Des soins indispensables
Etant l’un des médecins qui ont soutenu la crise humanitaire en Syrie depuis 2011, notre expérience en médecine de catastrophe peut se transposer sur les suites de la crise de la pandémie du Covid-19 par rapport à quelques éléments clés.
Le nombre de morts lié à une catastrophe médico-sanitaire ne se limite absolument pas aux victimes directes de la cause principale, qu’il s’agisse d’un virus ou d’une guerre meurtrière. Le nombre total des victimes de ces catastrophes se détermine aussi par les dégâts collatéraux durant la crise elle-même, ainsi par les dégâts consécutifs à cette crise à moyen et long terme.
Le virus qui tue durant la crise a pu, par le truchement du confinement, tuer indirectement un nombre incalculable de personnes fragiles que l’isolement a privé de soins médicaux urgents.

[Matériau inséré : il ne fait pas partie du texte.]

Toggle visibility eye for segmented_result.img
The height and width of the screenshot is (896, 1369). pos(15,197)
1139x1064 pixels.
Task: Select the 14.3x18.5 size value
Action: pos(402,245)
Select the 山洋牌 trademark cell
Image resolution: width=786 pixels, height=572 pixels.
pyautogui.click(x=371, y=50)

En effet, les statistiques de certains pays européens montrent une baisse très importante du nombre d’admissions de cas d’infarctus (de l’ordre de 30%). Constatation effarante qui signifie que les malades habituellement adressés aux urgences pour se faire soigner d’affections majeures n’ont pas pu profiter de ces soins aigus nécessaires à leur survie ou pour éviter des handicaps définitifs.
S’agissant d’une guerre qui prive les civils de l’accès aux soins et aux médicaments, ou d’une pandémie qui prive des personnes chroniquement malades de leurs contrôles médicaux réguliers, le constat impose de la même manière une réflexion urgente pour pallier à une situation qui perdure.
Malgré un début d’une levée de confinement timide, les malades chroniques continuent à éviter les cabinets médicaux par peur d’être contaminés par le virus. Il est de notre devoir, corps médical et autorités publiques, de s’attaquer à la question du manque d’information afin d’améliorer l’accès aux soins pour ces personnes vulnérables.
Une information crédible et claire est ainsi plus qu’urgente: les soins médicaux pour les personnes malades chroniquement doivent reprendre de suite, au risque de voir les chiffres des statistiques de mortalité annuelle, cachés pour le moment, grimper d’avantage et alourdir le bilan final de la catastrophe.